The Introduction presents to the reader the purpose of the lab and contextualizes it by describing: 1) the state of knowledge in the area of inquiry, 2) the unanswered question to be investigated, and 3) the importance of answering the question. Introductions may be "right side up" or "upside down." They may first describe the lab's exact purpose or aims, and then put those aims in context. Or, the lab may first present the importance of the question within the field of interest, then the exact aims/purpose of the lab.

Methods

Methods are a narrative description of how the lab was conducted. They provide all the information -- and only the information -- necessary for the reader to repeat the lab and obtain the same results. Methods should not be written like instructions: "First, add 3 grams of solute to 50 milliliters of solution." Rather, they should be narrative: "First, 3 grams of solute were added to 50 milliliters of solution." Also, avoid unnecessary information: "We walked across the room to use the sink." Methods should be packed with numbers, like quantities or durations, as well as names/makes of equipment used. Some departments and scientific disciplines, such as Chemistry, require Methods to be written in passive voice.

Results

The Results section should present (surprise!) the results. However, many students find this section challenging. Your tables and figures go here, or are referenced here if attached to the end of the report. However, you MUST describe each table/figure's main points IN WORDS, even if the table/fig is right there! For instance, "Figure 1 shows a positive linear relationship between incubation time and total microbial count until hour 10." Important numbers, correlations and findings, with units, must be described. AVOID the temptation to explain what the results mean until you get to the Discussion. Captions for tables/figures should be short: put details in the text.

Discussion

The Discussion section may be rolled in as "Results and Discussion" or "Discussion and Conclusions." The Discussion explains what your results mean, or interprets the results. Except in very simple labs, discussion normally occurs AFTER results are presented. This order allows readers to draw their own conclusions from the data without the influence of the writer's biases. Although no science can be completely unbiased, this format helps retain the distinction between What Actually Happened and What You Think Happened.

Conclusion

The conclusion is your chance to sum up the whole lab report. ALL your major findings/results, and their meaning, should be summarized for the reader here. Then, contextualize those findings for the reader by describing, in broad terms, 1) their implications, 2) how they influence/will influence the field in question, and 3) whether there remain any unanswered questions or further research to be conducted. Try not to repeat your introduction, but take a broader view toward the future.

Works Cited

Be sure to cite all information you obtained from other sources, including your review of any other literature. Use correct style: American Chemical Society (ACS) or American Psychological Association (APA) citation styles are the most common formats for the sciences.

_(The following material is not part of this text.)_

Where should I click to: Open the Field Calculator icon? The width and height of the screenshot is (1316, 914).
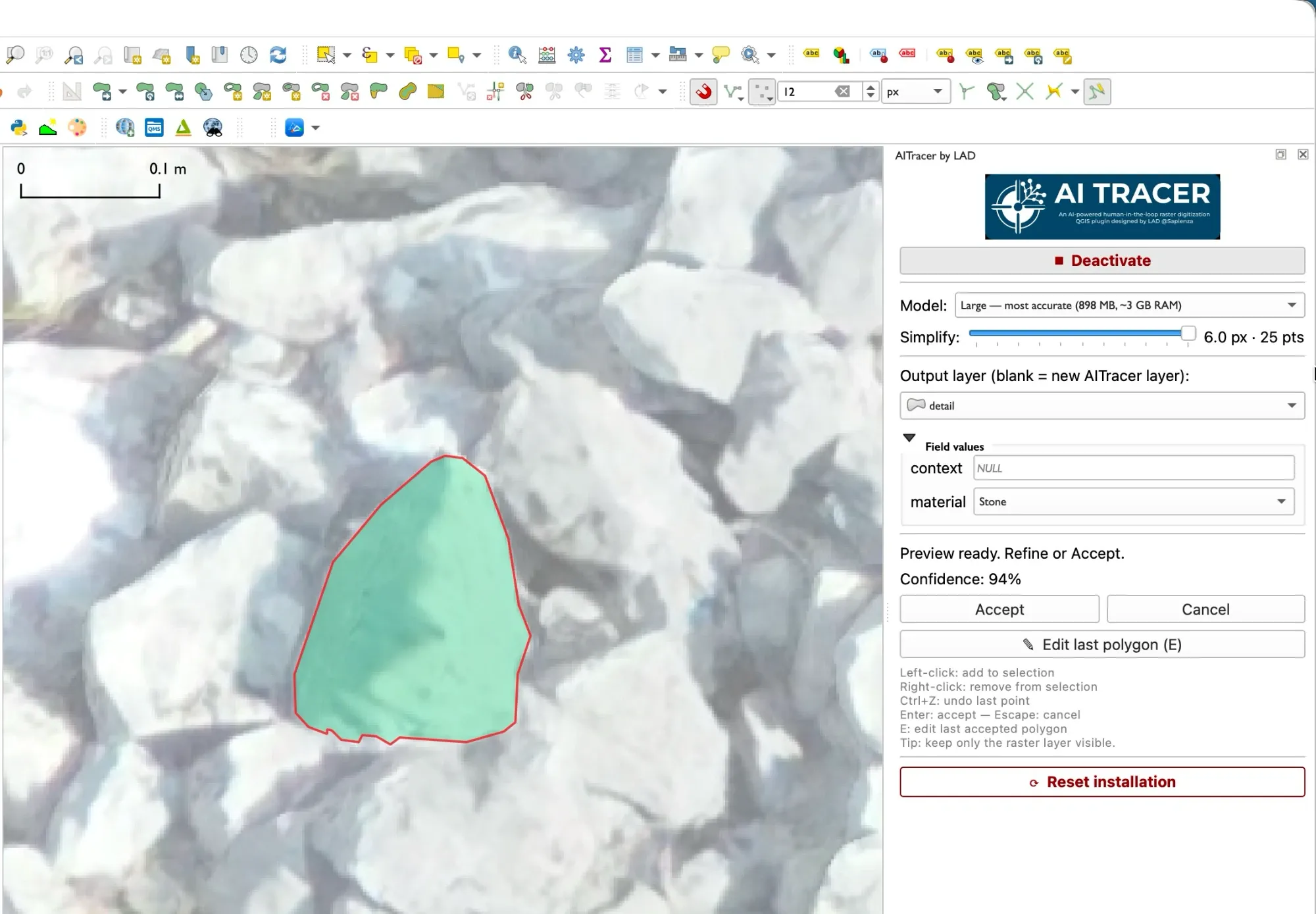point(547,55)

Passive Voice in Scientific Writing

When should passive voice be used in lab reports and scientific writing? Passive voice is often used in Methods to emphasize the science performed. For instance: "Three grams of solute were added" emphasizes the solute, whereas "I added three grams of solute" emphasizes the scientist. Scientists have also traditionally used passive voice rather than "I" or "we" throughout their papers to downplay the individual scientist in favor of the science itself. However, this tradition is changing. Some scientists now believe active voice improves clarity and acknowledges the inevitable role of the scientist herself as well as any biases she may bring to the work. Ask your professors for their preference on passive voice.